== Brontekst ==
═══
Schors
Het buitenste gedeelte van de grote en de kleine hersenen. Hierin ligt de grijze stof. Hierin liggen de cellichamen van schakelcellen.
Schimmels

Behoort tot de eukaryoten. Kenmerken: heterotroof. Ze zijn voor hun energierijke stoffen dus afhankelijk van de organische stoffen uit organismen. Schimmels hebben een celkern met erfelijk materiaal en een celwand. Schimmels spelen in het ecosysteem de rol van reducenten waar ze organisch afval afbreken tot anorganische stoffen.
Schimmeldraden

Schimmeldraad, zwamdraad of hyfe is de benaming voor de lange, zich vertakkende draden van een schimmel. Een netwerk van schimmeldraden vormt de zwamvlok (mycelium). De schimmeldraden zijn de daadwerkelijke schimmel. De paddenstoel de vrucht van de schimmel. In deze paddenstoel worden de sporen van de schimmel gevormd.
═══
Kopieer de volledige brontekst over schors, schimmels en schimmeldraden woord voor woord.
═══
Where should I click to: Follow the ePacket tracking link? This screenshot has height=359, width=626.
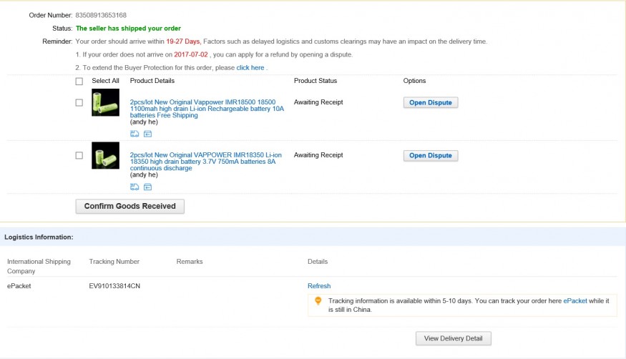click(575, 301)
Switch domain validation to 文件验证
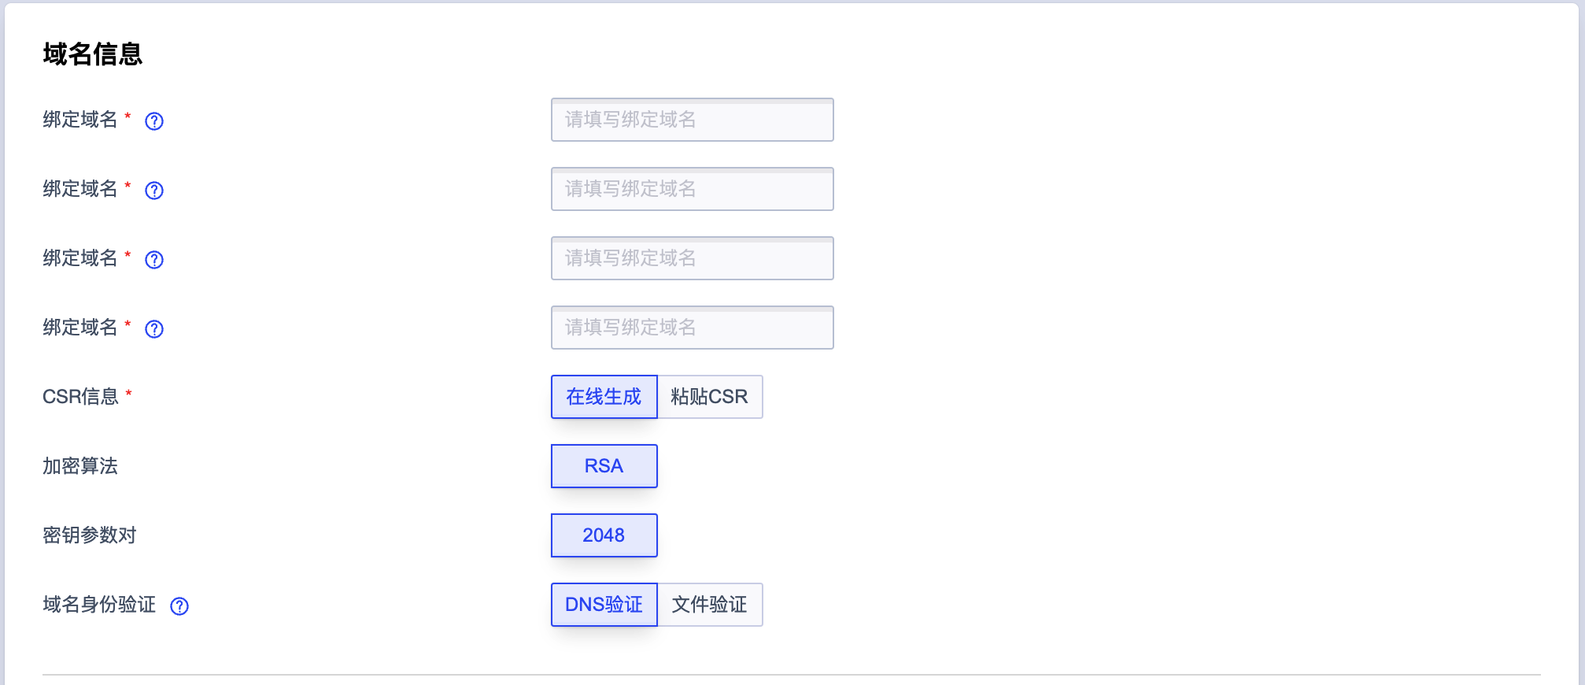This screenshot has height=685, width=1585. [710, 605]
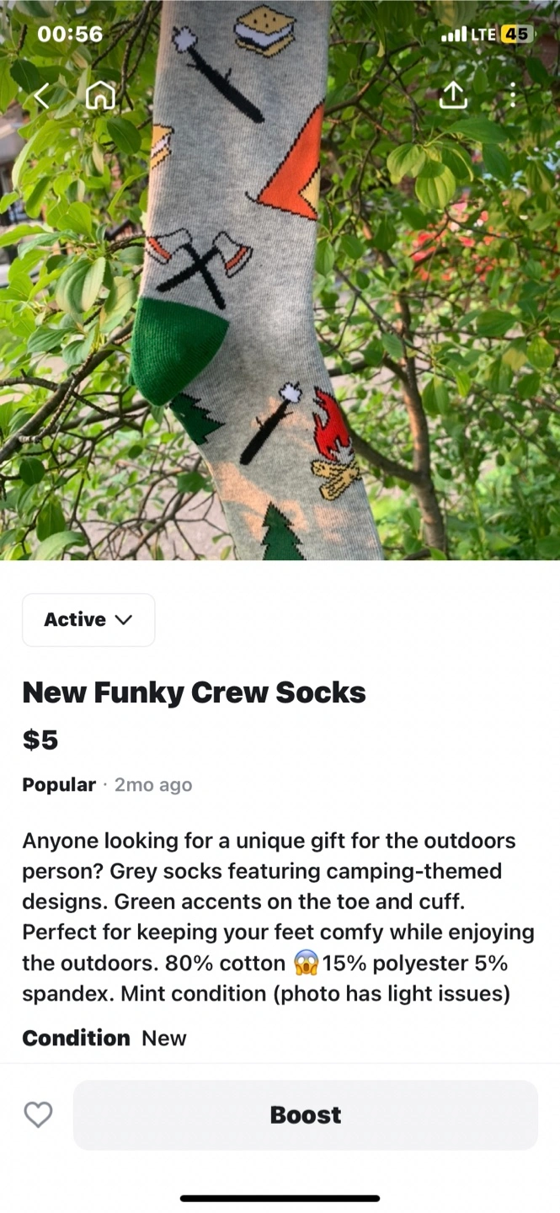The height and width of the screenshot is (1213, 560).
Task: Tap the cellular signal bars icon
Action: [x=453, y=35]

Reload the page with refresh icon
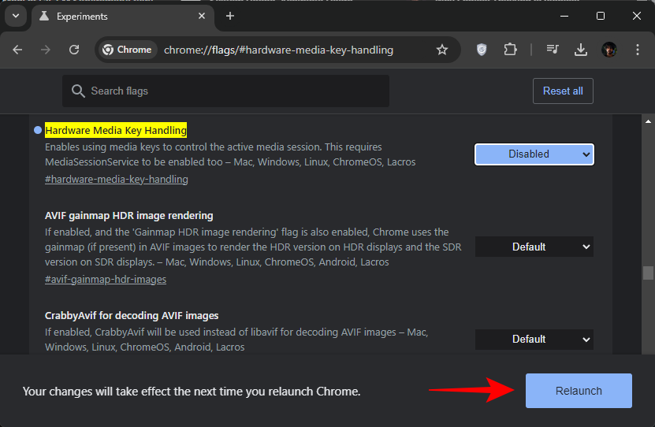click(x=74, y=50)
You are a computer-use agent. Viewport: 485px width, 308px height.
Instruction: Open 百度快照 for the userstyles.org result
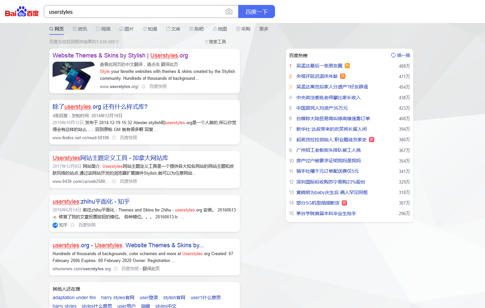click(158, 87)
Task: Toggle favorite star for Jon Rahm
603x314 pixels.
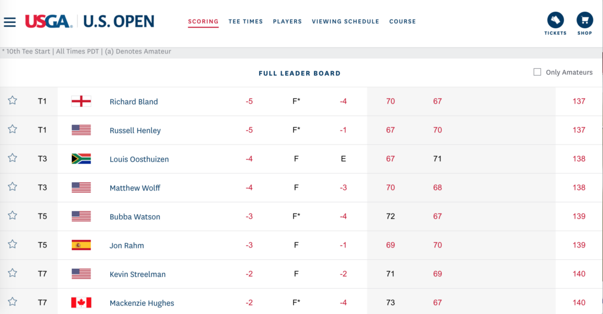Action: coord(12,244)
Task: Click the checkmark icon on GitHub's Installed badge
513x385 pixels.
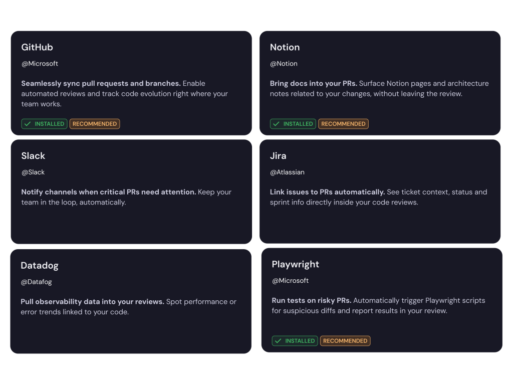Action: pos(28,124)
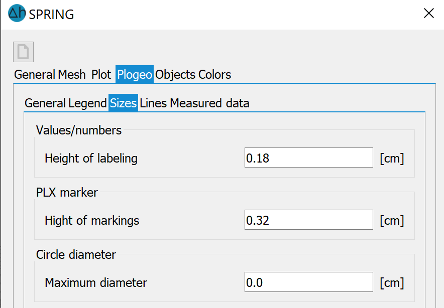Click the Hight of markings input field
Image resolution: width=444 pixels, height=308 pixels.
point(308,220)
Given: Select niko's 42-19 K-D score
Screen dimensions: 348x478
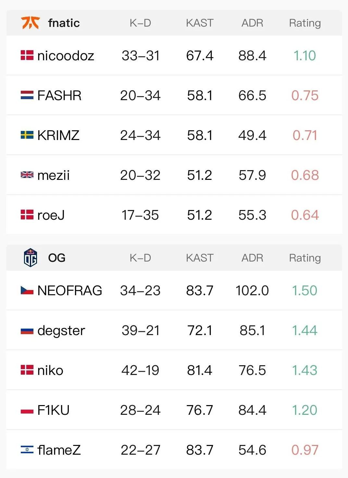Looking at the screenshot, I should coord(140,370).
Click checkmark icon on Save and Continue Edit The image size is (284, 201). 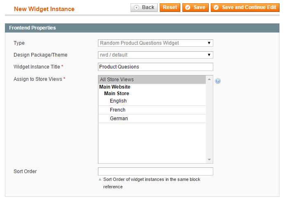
═══
== Antwoordvak ==
Schors
Het buitenste gedeelte van de grote en de kleine hersenen. Hierin ligt de grijze stof. Hierin liggen de cellichamen van schakelcellen.
Schimmels

Behoort tot de eukaryoten. Kenmerken: heterotroof. Ze zijn voor hun energierijke stoffen dus afhankelijk van de organische stoffen uit organismen. Schimmels hebben een celkern met erfelijk materiaal en een celwand. Schimmels spelen in het ecosysteem de rol van reducenten waar ze organisch afval afbreken tot anorganische stoffen.
Schimmeldraden

Schimmeldraad, zwamdraad of hyfe is de benaming voor de lange, zich vertakkende draden van een schimmel. Een netwerk van schimmeldraden vormt de zwamvlok (mycelium). De schimmeldraden zijn de daadwerkelijke schimmel. De paddenstoel de vrucht van de schimmel. In deze paddenstoel worden de sporen van de schimmel gevormd.